Freinés dans notre élan, à l’entrée de la ville, par une femme portant une bûche, mes compagnons et moi-même manquons de peu les dernières notes de la basse, dispensées par Mike Watt, vétéran de la scène indie américaine. Quelque part dans le vent, un hibou me susurre que cet ex-Stooges (seconde période) a marqué les esprits. Et comme chacun le sait, ce type de volatile n’est pas toujours ce que l’on croit.
Arrive sur scène l’ombre imposante d’Alex Zhang Hungtai, alias Dirty Beaches, accompagné pour l’occasion du saxophoniste Francesco De Gallo, béret vissé sur la tête et lunettes de soleil accrochées à la nuit.
Effets bouclés et cheveux lissés, le grand Taïwanais d’origine et Canadien d’adoption se lance dans une longue incantation incandescente à la croisée des rêves.
Telle une grande tenture de velours rouge, sa musique descend du plafond et se tortille langoureusement à nos pieds.
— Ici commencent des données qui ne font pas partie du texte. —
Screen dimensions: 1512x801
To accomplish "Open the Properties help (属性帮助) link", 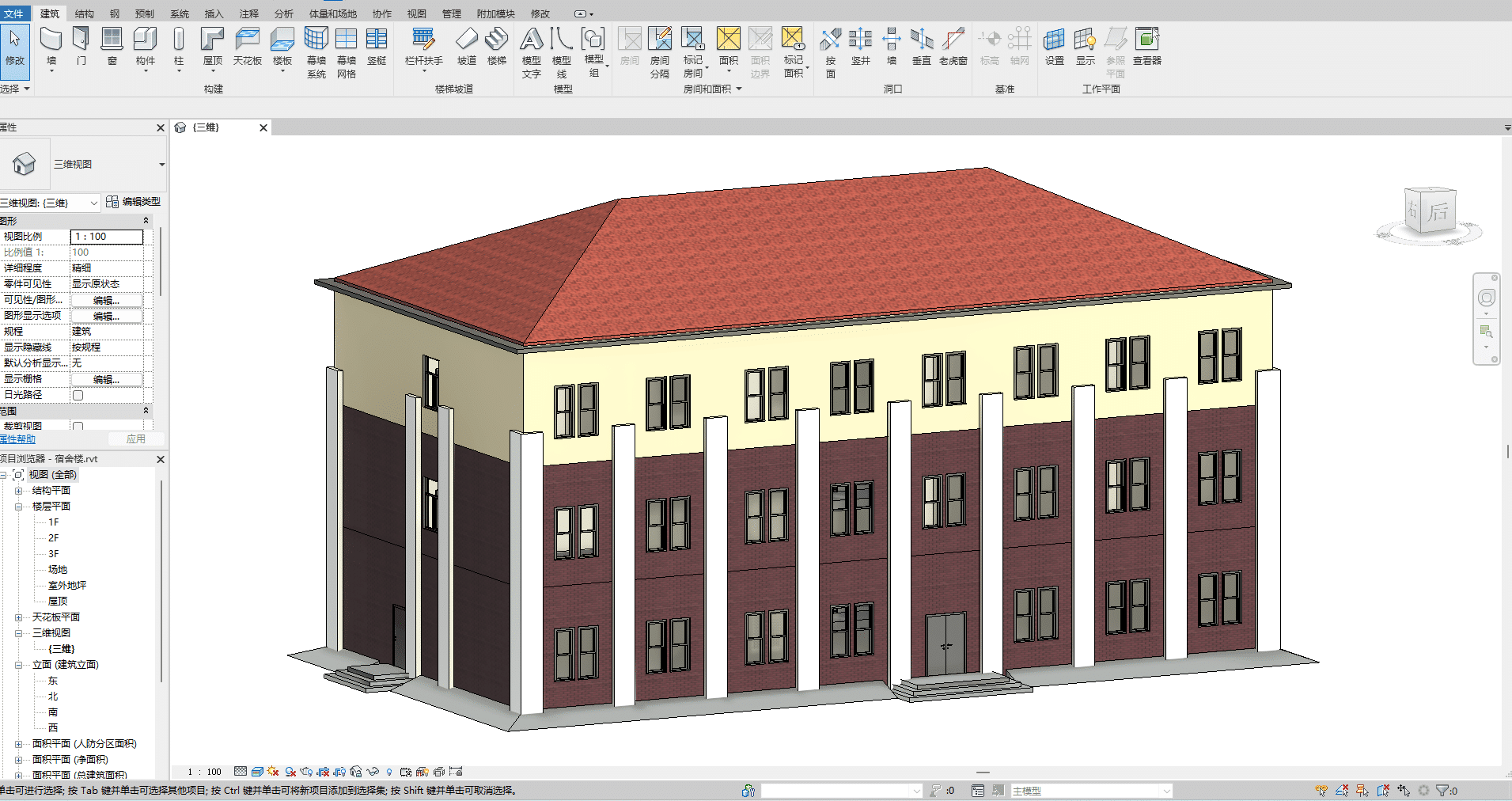I will pos(17,439).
Elle s’insinue perfidement dans nos esprits embrumés. Des volutes spectrales s’échappent du sax et se fondent dans un écho lointain en d’infinies réverbérations. Tout au long d’un set de brève durée, l’atmosphère est fantomatique, mais intense et généreuse.
« Lord Knows best » est porté au firmament par un chant encore plus habité que sur l’album « Badlands ».
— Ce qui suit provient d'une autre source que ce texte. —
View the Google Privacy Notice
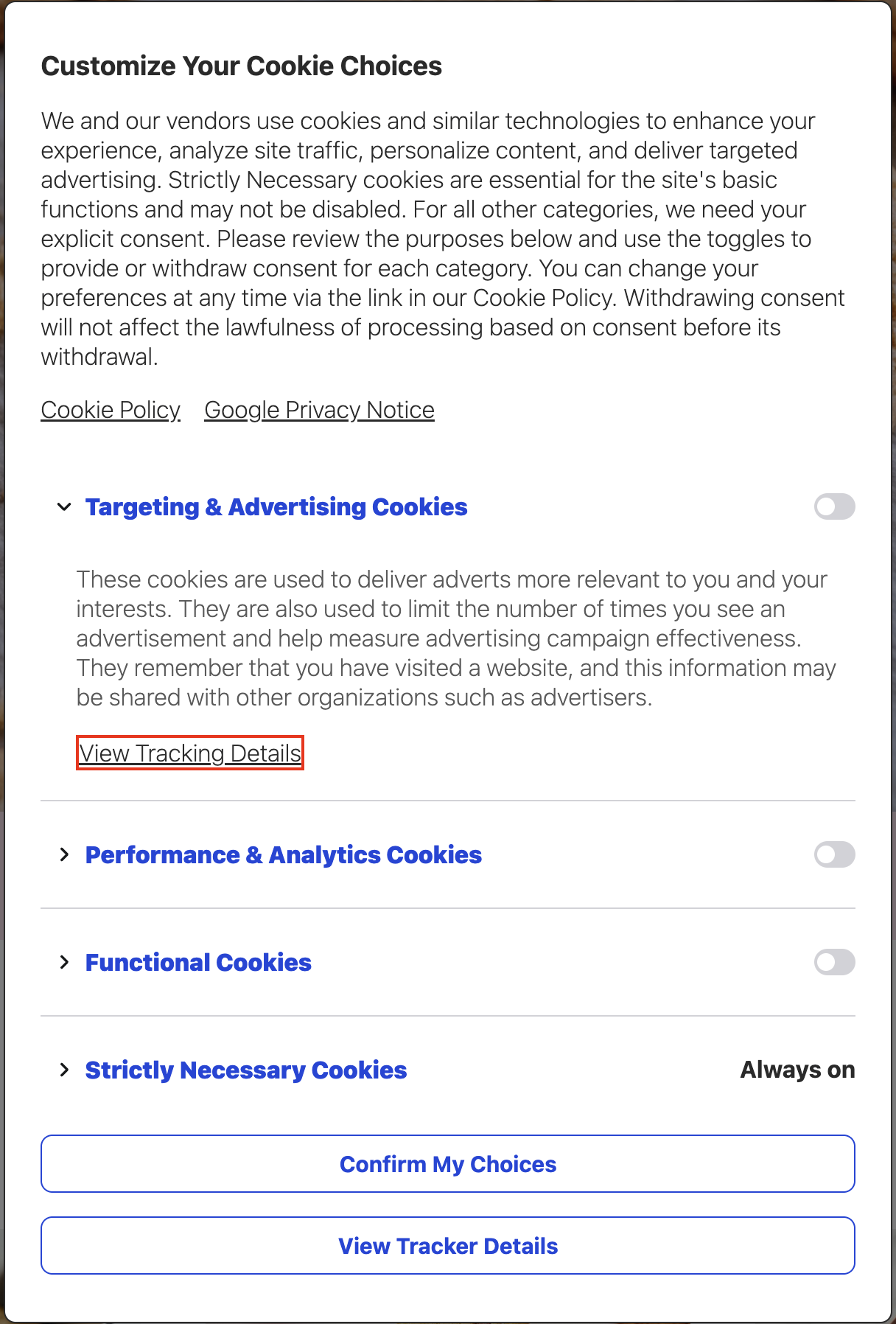 pyautogui.click(x=318, y=410)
Quelque part, au loin, le vent souffle dans les Sycomores, emportant avec lui les derniers soupirs du crooner.
L’assistance se replie sur cette plage de sable sale. La mort dont c’est la fête demain, embrasse à pleine bouche l’amour et son cortège de désillusions. Danse macabre où sexe et rock & roll se mêlent à l’écume des jours.
Le feu marche avec moi.
(Organisation : Trix)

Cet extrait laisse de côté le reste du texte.